Siena, 6 maggio 2008 - "Pronostico sugli Europei? Sono del parere che ora non ci sia in Europa una squadra più forte dell'Italia e tutti i giocatori hanno tanta voglia e tanta determinazione. Avversaria molto forte la Germania, ovvimente con la Francia e la Spagna. Inzaghi? Questo finale di stagione lo premia, come premia il Milan. Lo stesso vale per Del Piero. Non è compito mio prevedere se entreranno nei 23 giocatori dell'Europeo". Lo ha detto Marcello Lippi, ct della Nazionale campione del Mondo nel 2006, tra gli ospiti che hanno ricevuto a Siena il Premio "Artemio Franchi", promosso dalla Fondazione Franchi.
Tra i premiati anche Beckenbauer, Rivera, Pancalli e Rosetti. Franz Beckenbauer ha vinto un mondiale da giocatore, da allenatore e da organizzatore: "L'Italia è una tra le favorite agli europei, ma anche le altre squadre sono molto forti", ha detto il tedesco.
Luca Pancalli, vice presidente del Coni, ha detto: "Rivolgo i migliori auguri alla nostra Nazionale. Credo che i nostri club debbano intraprendere un percorso di equilibrio tra costi e ricavi - ha aggiunto - il rapporto tra calcio inglese e italiano è diverso, perchè occorre privatizzare gli impianti.
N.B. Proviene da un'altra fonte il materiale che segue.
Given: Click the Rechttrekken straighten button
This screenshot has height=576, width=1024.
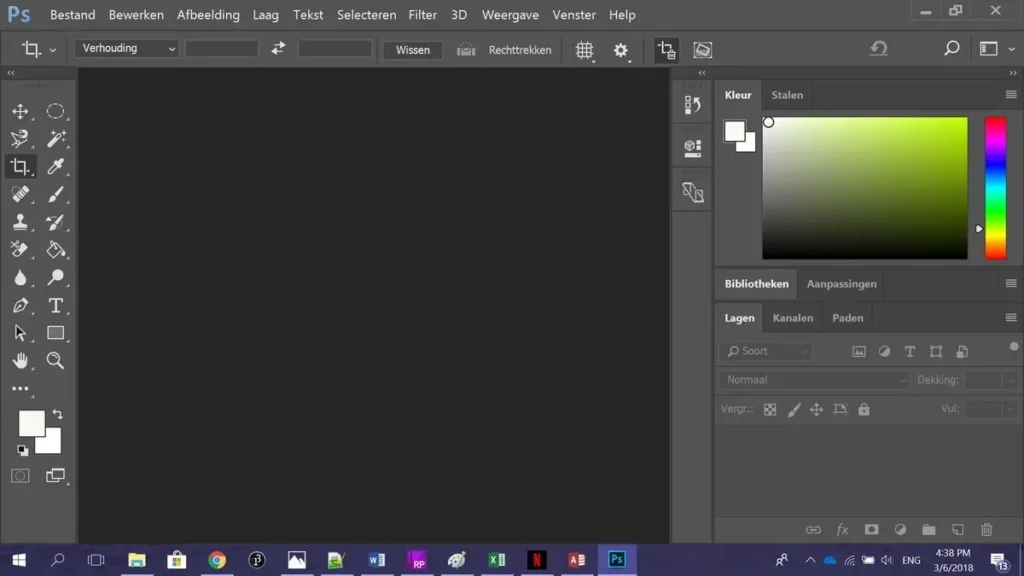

È necessario un ripensamento dell'impiantistica per il calcio".
Infine arriva il parere dell'arbitro torinese Roberto Rosetti: "Personalmente ritengo che la squadra italiana ha un livello estremamante competitivo - ha spiegato il direttore di gara piemontese - grande forza e spirito di gruppo, grande voglia di raggiungere l'obettivo".